(Material for locating described items)
++++++++++

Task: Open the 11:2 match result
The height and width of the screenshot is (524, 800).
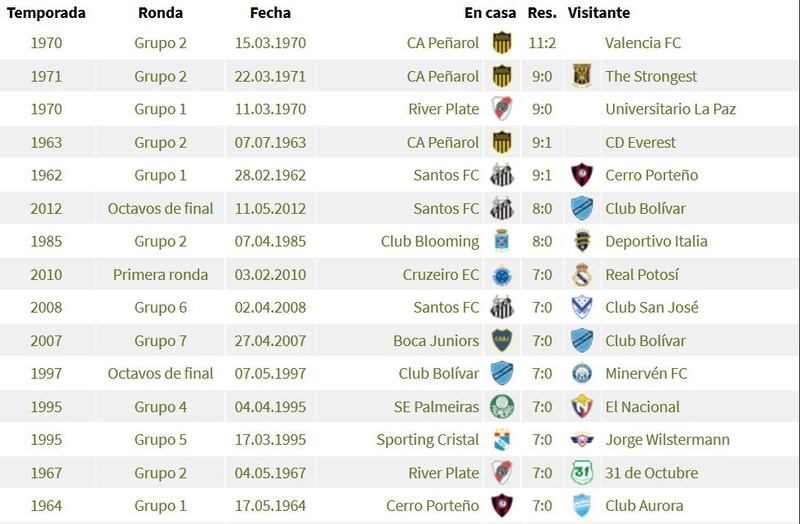Action: point(542,43)
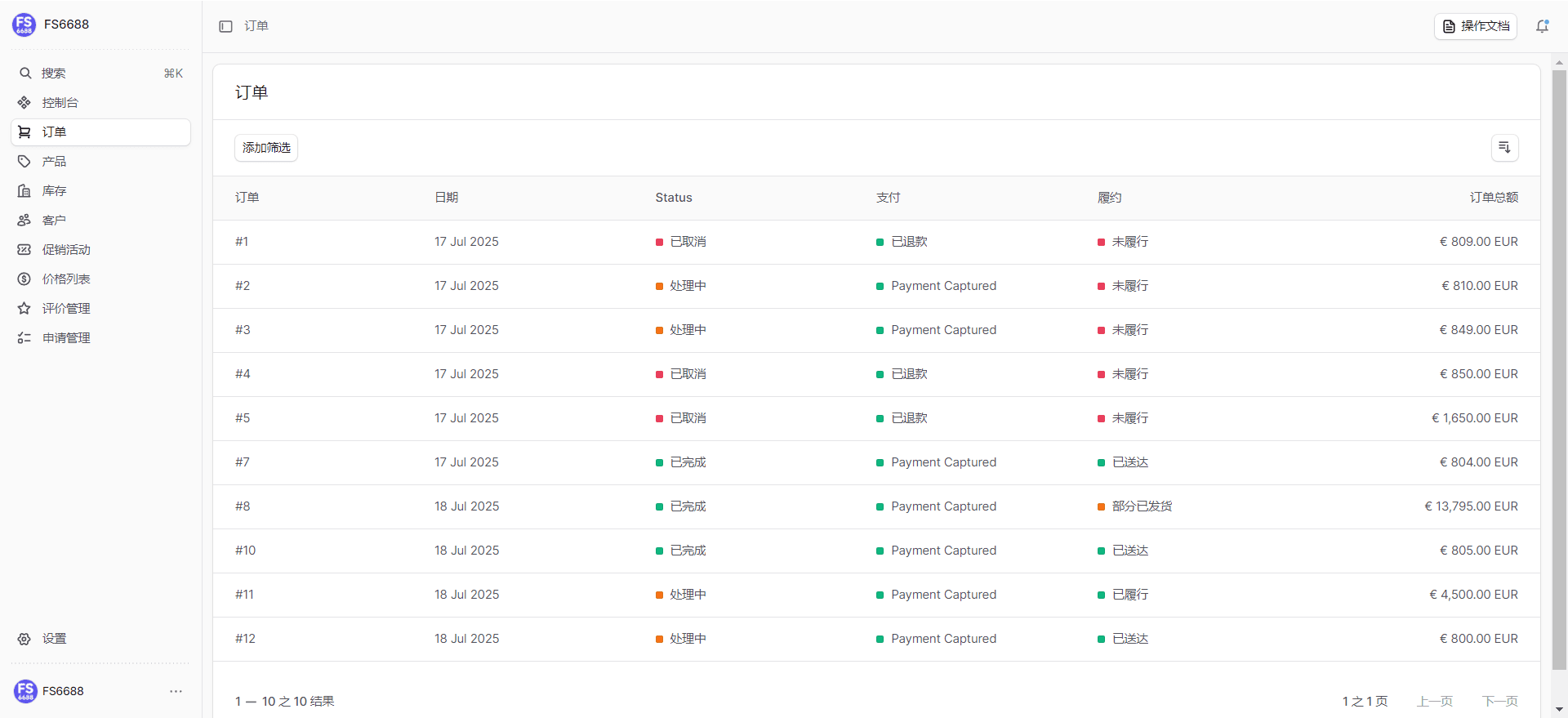The height and width of the screenshot is (718, 1568).
Task: Click the sort orders icon button
Action: tap(1504, 148)
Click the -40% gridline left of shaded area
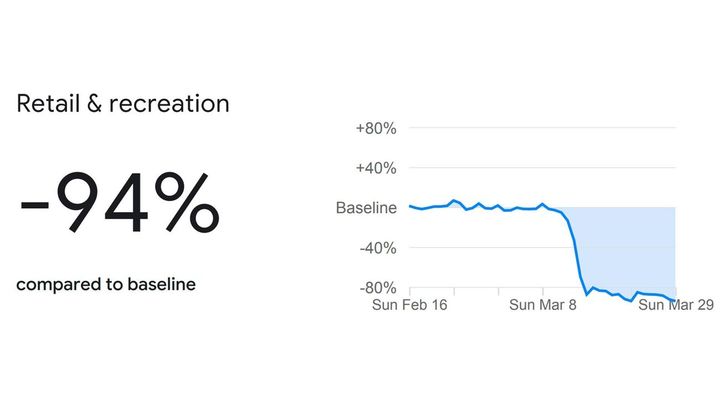This screenshot has width=720, height=405. pos(480,247)
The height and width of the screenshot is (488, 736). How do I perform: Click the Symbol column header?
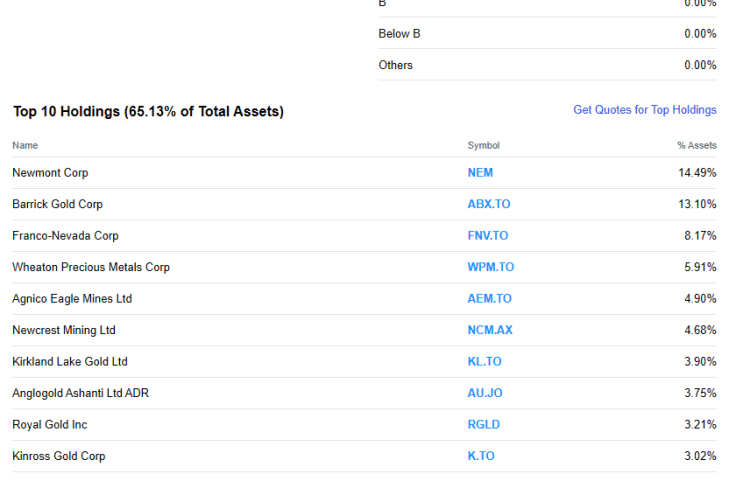point(483,146)
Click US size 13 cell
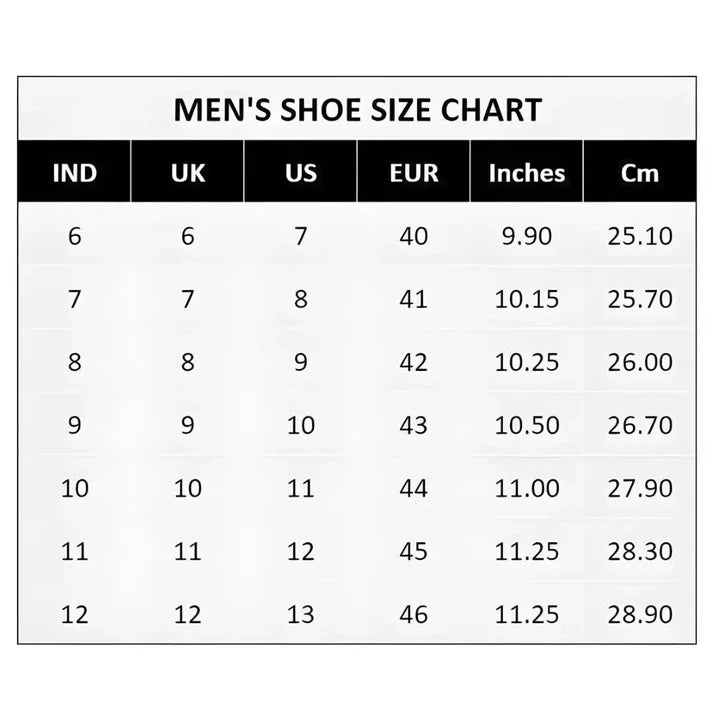This screenshot has height=713, width=713. [x=301, y=615]
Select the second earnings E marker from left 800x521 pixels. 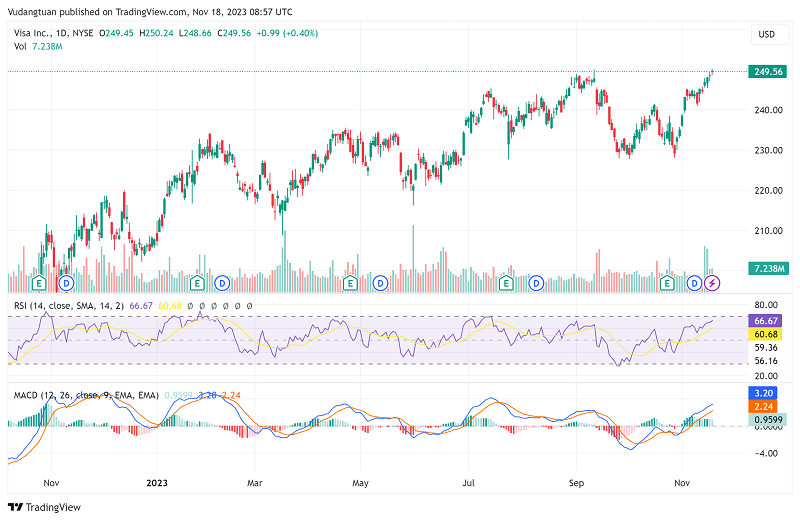[x=198, y=283]
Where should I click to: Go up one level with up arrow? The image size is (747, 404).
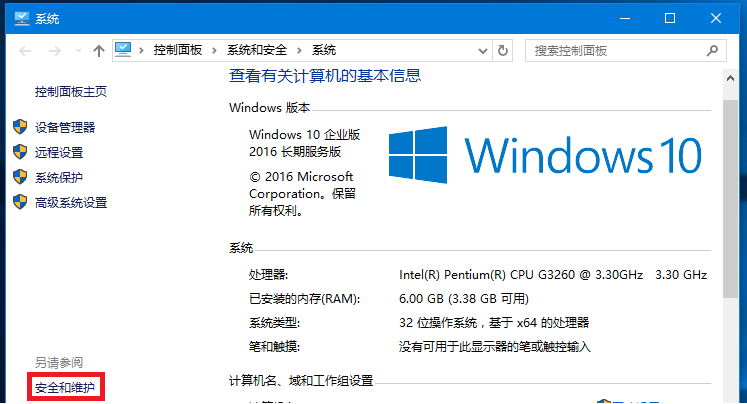(99, 50)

++++++++++

> **SHORT TASK**:
Reproduce the material word for word from the line containing "Click the -40% gridline left of shaded area" through the line containing "point(483,146)", including both of those lines. Leave the pictures out of your answer.

> **THE REPLY**:
Click the -40% gridline left of shaded area
This screenshot has width=720, height=405. pos(480,247)
The height and width of the screenshot is (488, 736). How do I perform: Click the Symbol column header?
point(483,146)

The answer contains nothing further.